If you know me you know that I am somewhat obsessed with storytelling. I have been since a class I think about 6th grade. This is where it began: in a summer class I had on storytelling. The teacher enforced that our stories had to be spontaneous. Never written, camp fire style, on the spot, out loud to a group of 20 other people. I remember the class was full of kids that were older than me at the time, probably by only a couple of years, but in my world then that meant a lot. Most of us were visually terrified until our mouths’ opened. And out it came. Like Ray Bradbury said once: “We are cups, constantly and quietly being filled. The trick is knowing how to tip ourselves over and let the beautiful stuff out.” Needless to say, it was beautiful stuff coming out. We would tell our stories in unrehearsed and make-believe bits. Beginnings, middles, and endings wavering off of lips like leaves in the fall.
Since then I have been consumed by the act of telling a story. The immediacy of our experiences, but yet the speraticness of our memories and our abilities to conjure them (though it may be inaccurate).
Recently I’ve been thinking about communities and storytelling specifically. There has been a lot of focusing in my graduate program on the aspects of knowing an audience or a even further investigation: the user. Talking about intercepting and perceiving their agencies in ways that are complex, conceptual, and sometimes abrupt. Techniques that are attentive and cognitive, basically trying to comprehend the fabric that makes us conscious (like all artist, I guess). But, what becomes apparent hastily is that there is an immediacy to our surroundings but our behaviors pivot less and are habitual. When looking into a singular moment we see stories of actions and rewards, both short and fleeting, yes, but eventually they morph into these ephemeral feel good impressions. Take for example the idea of love at first sight; one that is truly fantastical but yet primitively rewarding.
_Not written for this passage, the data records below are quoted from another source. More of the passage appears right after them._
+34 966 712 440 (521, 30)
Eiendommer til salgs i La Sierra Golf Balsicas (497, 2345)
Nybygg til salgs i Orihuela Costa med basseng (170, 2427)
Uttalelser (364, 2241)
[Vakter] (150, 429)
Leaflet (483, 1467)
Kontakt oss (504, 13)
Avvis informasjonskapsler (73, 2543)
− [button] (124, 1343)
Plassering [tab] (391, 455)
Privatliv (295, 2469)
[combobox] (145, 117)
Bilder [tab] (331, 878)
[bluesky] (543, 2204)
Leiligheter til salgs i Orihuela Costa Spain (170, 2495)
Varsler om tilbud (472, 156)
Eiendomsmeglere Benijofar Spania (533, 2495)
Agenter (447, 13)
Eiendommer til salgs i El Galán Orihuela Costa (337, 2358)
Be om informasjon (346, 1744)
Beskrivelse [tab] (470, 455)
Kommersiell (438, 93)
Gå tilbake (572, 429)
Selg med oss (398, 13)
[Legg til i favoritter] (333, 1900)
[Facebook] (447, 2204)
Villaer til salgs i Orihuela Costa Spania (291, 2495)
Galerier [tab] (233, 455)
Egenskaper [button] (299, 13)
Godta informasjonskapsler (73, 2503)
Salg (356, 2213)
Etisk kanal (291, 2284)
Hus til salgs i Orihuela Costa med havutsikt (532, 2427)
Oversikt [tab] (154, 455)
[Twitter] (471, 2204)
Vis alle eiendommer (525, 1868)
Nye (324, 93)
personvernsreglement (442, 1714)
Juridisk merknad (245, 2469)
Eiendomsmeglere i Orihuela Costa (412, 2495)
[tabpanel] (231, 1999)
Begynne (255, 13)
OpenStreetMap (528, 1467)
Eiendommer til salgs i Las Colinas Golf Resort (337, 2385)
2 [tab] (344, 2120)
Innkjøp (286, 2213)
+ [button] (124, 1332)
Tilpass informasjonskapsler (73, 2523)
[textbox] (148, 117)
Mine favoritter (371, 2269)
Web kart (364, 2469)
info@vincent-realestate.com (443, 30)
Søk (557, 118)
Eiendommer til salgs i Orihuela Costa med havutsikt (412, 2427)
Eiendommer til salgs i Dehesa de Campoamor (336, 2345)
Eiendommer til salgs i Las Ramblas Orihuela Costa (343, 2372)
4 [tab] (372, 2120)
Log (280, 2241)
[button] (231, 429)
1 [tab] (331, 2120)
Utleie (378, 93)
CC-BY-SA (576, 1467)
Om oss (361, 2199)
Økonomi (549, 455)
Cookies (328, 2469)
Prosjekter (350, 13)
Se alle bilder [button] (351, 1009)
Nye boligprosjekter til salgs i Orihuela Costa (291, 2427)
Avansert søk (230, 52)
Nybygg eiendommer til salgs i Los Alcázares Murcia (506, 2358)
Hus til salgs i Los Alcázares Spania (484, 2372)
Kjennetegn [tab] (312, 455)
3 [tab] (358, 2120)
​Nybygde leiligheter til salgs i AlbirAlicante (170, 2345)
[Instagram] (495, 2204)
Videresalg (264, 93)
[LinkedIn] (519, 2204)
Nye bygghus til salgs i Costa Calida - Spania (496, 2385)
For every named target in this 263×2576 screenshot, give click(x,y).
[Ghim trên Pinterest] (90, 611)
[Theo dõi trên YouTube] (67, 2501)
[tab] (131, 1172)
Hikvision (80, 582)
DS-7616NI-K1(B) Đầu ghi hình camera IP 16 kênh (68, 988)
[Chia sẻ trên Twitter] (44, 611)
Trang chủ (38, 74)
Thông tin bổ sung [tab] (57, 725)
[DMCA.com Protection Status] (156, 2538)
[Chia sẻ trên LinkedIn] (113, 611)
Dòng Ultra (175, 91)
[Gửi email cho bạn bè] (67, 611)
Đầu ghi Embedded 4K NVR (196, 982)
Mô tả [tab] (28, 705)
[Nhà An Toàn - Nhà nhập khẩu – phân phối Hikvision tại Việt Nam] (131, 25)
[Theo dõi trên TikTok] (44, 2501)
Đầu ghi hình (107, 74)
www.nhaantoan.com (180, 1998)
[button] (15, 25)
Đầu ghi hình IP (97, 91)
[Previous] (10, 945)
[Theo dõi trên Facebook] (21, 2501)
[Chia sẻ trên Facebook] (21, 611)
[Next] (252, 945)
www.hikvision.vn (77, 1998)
I propose that the narratives we draw in our memories are of value to our geography and to future generations that will share this geography. We are water barriers of localized knowledge in the age of information. Maps will allow us to contextualize our knowledge in a way that are not apparent now. Well, I take that back, it may be apparent it’s just not being used now. Businesses would foam at the mouth for this kind of information, and in a way, isn’t this what companies like Facebook are selling? Our stories go way deeper then “What we did today”. They tell of our sorrows and our dreams, they can stretch from the lowest lows to the highest highs. They tell our future and our history and all the wonderful characters and magical locations along the way. Potentially we will tell them block by block, commute to commute. I heard a Chinese bloggers’ Ted talk once where he said there were more people micro-blogging in China on a daily basis then there were citizens of the entire United States. We are ready to share our stories. The internet is full of space to share our stories and is quickly filling out with methods make that easier. Isn’t it time to map them?
So what is next, how do we get people to attach their stories to locations? How do we get people to then search out these locations? Is it too much to ask of the user? Are we still in the infancy with the immediate ‘status update’. Updates that tell snip-its of stories, little more than enough to spark interest? Isn’t it true that our technology and the communication withins has made us bleeding hearts for interest? – yet we only let people nibble. And we nibble back. Nibble Nibble. Think of Hash-tags, a tool allowing people outside of your communication circles to receive your information. It’s new but people love the reward. Though I would be willing to argue it is only the most extroverted of us putting it to use. As of now this construct is still only falling into the realm of micro-blogging, but it could be so much more. It could be maps! Dog walks with stories in your local park, of your local park, by people sitting next to you on that bench in your Local Park! It could be us. It will be us. The question is who will make it, why will it succeed and when will people be ready to go along?